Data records
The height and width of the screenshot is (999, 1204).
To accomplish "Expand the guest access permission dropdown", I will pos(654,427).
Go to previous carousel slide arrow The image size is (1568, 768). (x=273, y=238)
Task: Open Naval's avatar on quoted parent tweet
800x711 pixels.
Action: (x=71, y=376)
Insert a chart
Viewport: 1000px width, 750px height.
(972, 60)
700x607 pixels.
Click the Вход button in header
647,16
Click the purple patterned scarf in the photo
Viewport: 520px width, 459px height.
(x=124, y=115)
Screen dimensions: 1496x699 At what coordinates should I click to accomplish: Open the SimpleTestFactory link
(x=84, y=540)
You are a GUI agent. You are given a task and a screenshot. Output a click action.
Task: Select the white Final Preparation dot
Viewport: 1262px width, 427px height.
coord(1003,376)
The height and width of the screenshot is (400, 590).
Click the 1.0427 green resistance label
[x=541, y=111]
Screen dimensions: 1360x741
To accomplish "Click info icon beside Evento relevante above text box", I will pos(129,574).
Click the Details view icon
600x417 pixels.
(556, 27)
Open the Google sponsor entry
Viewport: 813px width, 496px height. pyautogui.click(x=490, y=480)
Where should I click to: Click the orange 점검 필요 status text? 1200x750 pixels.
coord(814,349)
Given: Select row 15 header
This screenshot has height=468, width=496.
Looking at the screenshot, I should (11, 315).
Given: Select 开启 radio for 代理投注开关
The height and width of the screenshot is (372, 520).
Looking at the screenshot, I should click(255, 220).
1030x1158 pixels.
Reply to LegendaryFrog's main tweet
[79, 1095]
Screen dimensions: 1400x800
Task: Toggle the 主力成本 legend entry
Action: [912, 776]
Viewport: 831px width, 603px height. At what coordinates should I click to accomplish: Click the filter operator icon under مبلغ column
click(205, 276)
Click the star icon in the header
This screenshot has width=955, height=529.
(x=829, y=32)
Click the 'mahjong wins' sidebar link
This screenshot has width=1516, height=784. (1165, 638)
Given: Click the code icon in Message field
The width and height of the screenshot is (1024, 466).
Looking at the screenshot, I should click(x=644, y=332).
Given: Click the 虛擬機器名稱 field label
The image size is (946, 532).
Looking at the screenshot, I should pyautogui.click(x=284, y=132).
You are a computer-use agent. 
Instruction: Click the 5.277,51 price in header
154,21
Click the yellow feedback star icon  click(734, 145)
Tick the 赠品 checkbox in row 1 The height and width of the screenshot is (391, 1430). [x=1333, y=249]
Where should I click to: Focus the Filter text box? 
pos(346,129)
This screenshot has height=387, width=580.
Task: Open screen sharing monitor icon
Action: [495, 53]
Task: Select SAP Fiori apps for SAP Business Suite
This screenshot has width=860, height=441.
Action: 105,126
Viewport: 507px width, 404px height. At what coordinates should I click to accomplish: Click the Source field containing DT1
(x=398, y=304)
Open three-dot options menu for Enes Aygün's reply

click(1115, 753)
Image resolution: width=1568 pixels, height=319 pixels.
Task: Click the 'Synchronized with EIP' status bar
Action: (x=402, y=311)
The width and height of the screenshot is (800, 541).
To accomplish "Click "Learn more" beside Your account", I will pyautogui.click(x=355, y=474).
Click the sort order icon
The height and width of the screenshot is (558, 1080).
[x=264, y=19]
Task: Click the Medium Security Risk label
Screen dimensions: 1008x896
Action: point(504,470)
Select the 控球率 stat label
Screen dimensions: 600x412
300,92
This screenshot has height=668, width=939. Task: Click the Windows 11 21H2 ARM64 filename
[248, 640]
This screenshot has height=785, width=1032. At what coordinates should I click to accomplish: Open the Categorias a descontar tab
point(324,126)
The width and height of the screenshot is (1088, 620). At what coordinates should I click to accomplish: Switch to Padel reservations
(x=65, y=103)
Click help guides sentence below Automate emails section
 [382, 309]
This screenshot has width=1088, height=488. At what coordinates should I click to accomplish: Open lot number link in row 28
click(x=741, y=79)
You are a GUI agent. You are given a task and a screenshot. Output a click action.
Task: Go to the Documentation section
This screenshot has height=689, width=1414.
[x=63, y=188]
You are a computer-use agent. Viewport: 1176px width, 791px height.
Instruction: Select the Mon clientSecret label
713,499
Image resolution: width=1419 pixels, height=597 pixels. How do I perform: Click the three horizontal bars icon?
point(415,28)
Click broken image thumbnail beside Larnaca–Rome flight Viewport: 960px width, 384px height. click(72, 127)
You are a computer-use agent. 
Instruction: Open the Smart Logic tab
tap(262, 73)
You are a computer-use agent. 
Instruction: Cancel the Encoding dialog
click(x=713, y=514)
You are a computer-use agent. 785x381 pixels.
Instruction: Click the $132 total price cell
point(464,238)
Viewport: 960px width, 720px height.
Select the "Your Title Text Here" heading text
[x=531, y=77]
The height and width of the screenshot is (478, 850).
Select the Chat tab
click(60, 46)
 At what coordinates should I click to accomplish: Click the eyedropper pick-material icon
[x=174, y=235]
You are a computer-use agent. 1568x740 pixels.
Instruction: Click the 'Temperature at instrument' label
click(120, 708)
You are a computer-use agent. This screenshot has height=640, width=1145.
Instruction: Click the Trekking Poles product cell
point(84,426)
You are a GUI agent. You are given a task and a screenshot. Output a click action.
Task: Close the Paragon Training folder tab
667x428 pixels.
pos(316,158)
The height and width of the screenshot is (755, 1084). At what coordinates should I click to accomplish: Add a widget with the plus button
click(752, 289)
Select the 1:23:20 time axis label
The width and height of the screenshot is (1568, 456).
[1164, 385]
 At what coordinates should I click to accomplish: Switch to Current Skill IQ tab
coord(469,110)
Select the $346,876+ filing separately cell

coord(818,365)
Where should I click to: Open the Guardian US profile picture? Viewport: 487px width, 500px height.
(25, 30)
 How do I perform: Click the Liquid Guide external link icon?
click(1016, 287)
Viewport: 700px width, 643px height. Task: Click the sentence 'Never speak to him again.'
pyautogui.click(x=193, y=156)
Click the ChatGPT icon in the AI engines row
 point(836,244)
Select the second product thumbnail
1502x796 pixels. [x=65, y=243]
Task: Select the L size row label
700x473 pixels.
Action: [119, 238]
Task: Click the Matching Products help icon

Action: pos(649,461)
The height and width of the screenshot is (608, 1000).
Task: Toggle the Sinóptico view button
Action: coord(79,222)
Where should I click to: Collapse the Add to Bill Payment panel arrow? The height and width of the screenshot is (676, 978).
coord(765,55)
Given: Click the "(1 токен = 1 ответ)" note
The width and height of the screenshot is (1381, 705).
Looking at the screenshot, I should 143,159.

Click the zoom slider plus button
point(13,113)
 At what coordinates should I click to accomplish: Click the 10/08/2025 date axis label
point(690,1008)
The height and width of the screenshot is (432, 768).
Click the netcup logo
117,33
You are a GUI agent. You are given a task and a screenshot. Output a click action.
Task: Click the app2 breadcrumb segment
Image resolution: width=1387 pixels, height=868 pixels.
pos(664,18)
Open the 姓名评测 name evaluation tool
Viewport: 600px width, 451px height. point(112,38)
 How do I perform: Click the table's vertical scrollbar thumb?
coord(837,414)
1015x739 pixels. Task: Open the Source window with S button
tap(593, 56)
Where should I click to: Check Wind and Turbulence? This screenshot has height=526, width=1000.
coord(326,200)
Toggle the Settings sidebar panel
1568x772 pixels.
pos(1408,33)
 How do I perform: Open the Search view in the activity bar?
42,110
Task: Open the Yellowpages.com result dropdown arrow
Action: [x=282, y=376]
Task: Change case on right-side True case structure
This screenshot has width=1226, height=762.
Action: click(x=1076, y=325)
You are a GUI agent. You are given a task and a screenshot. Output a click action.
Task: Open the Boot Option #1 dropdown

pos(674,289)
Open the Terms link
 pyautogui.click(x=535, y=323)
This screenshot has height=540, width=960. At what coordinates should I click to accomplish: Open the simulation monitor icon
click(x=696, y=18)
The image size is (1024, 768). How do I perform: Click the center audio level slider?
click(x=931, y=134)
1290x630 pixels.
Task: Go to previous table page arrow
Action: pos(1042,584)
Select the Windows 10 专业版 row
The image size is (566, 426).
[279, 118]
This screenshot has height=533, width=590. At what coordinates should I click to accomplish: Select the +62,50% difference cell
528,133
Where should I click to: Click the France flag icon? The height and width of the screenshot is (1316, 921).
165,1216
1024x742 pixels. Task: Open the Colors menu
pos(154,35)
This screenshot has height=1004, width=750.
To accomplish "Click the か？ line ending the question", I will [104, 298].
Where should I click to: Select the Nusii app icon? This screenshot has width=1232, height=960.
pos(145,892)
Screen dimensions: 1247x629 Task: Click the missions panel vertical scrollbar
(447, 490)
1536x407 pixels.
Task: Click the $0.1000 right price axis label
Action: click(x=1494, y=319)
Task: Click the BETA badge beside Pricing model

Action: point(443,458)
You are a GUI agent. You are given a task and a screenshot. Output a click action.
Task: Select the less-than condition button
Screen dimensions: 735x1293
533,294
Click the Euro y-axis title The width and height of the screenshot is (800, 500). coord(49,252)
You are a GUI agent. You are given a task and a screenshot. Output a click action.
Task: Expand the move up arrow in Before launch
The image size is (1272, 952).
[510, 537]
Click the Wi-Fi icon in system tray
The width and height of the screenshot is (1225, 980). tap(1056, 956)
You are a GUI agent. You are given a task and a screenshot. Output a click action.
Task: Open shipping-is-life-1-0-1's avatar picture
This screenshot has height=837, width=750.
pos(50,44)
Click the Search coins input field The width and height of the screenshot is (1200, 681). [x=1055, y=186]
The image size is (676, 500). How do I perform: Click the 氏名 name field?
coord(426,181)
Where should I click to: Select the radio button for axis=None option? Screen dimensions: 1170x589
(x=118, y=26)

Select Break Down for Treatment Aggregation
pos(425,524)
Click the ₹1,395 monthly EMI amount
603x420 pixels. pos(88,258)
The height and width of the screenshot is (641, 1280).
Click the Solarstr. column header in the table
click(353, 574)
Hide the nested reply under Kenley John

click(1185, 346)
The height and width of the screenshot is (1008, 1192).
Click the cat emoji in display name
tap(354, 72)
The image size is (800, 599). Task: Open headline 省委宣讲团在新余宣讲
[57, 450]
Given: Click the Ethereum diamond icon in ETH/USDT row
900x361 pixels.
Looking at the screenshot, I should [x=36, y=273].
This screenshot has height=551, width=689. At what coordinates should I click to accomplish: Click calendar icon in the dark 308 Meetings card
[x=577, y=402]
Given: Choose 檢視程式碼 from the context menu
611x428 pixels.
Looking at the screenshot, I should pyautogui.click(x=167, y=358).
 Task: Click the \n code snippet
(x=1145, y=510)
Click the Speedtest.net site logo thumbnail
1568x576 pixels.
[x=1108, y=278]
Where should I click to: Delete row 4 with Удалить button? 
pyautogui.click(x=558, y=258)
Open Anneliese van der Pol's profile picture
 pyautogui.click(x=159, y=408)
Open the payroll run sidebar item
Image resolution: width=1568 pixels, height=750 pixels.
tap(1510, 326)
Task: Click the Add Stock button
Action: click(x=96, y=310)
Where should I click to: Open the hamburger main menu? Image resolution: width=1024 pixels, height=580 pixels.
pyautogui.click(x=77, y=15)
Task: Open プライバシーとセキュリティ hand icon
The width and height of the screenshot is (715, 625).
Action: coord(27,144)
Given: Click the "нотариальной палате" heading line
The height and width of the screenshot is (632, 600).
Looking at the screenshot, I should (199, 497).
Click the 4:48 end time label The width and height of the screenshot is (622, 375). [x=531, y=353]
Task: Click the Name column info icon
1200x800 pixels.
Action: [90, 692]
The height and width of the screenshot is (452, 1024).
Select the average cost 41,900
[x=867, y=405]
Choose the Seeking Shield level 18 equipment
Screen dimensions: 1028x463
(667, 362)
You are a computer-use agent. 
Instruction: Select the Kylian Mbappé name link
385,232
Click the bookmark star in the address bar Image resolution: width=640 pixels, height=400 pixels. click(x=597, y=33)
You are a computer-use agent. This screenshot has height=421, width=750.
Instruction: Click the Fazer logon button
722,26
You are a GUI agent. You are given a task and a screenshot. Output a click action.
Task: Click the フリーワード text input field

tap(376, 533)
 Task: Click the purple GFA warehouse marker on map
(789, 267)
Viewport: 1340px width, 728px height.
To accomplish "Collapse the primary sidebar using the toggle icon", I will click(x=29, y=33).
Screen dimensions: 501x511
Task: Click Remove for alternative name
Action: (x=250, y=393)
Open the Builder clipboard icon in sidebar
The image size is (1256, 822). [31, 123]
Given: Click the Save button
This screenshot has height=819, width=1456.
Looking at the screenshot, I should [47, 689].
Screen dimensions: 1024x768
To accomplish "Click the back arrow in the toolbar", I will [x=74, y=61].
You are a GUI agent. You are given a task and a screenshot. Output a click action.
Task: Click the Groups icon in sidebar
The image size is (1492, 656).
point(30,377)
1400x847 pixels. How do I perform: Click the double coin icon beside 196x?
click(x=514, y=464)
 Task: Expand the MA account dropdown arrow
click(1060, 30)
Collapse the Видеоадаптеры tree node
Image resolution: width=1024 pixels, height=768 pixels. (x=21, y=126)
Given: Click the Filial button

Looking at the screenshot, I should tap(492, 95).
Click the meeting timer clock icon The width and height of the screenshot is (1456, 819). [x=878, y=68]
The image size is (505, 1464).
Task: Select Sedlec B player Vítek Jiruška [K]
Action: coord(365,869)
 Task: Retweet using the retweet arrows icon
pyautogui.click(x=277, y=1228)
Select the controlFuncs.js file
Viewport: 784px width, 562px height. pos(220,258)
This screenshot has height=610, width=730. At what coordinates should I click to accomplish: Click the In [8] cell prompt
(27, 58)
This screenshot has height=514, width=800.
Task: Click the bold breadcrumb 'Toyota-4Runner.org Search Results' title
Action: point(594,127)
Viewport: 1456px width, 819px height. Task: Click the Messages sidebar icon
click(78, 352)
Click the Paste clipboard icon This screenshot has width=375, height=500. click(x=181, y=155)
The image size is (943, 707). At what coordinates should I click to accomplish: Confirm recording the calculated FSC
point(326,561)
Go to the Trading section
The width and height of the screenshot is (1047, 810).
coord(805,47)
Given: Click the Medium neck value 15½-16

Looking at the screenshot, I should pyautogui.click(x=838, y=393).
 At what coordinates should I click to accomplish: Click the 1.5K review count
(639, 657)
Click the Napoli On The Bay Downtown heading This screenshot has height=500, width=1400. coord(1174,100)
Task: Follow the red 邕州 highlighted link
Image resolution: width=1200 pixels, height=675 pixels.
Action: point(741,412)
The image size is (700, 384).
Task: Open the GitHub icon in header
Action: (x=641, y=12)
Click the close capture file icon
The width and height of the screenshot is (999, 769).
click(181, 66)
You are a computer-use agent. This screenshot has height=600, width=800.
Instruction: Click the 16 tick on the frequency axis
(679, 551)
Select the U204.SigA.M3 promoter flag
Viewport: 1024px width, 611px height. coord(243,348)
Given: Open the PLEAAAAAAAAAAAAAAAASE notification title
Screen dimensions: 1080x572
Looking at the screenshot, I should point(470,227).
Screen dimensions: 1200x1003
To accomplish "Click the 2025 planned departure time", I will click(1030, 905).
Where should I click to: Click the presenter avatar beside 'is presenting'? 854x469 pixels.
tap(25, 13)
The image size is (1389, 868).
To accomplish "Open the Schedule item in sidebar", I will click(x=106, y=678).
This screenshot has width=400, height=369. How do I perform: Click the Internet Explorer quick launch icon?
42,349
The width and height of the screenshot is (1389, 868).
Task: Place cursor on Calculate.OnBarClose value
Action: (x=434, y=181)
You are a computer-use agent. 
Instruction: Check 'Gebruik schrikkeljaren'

> _The task_: Your answer should be the lines above from the one containing "The width and height of the screenshot is (800, 541)." through the one containing "Task: Go to the Documentation section", copied exactly and with both ends kept.

> _Solution to this task_:
The width and height of the screenshot is (800, 541).
To accomplish "Click "Learn more" beside Your account", I will pyautogui.click(x=355, y=474).
Click the sort order icon
The height and width of the screenshot is (558, 1080).
[x=264, y=19]
Task: Click the Medium Security Risk label
Screen dimensions: 1008x896
Action: point(504,470)
Select the 控球率 stat label
Screen dimensions: 600x412
300,92
This screenshot has height=668, width=939. Task: Click the Windows 11 21H2 ARM64 filename
[248, 640]
This screenshot has height=785, width=1032. At what coordinates should I click to accomplish: Open the Categorias a descontar tab
point(324,126)
The width and height of the screenshot is (1088, 620). At what coordinates should I click to accomplish: Switch to Padel reservations
(x=65, y=103)
Click help guides sentence below Automate emails section
 [382, 309]
This screenshot has width=1088, height=488. At what coordinates should I click to accomplish: Open lot number link in row 28
click(x=741, y=79)
You are a GUI agent. You are given a task and a screenshot. Output a click action.
Task: Go to the Documentation section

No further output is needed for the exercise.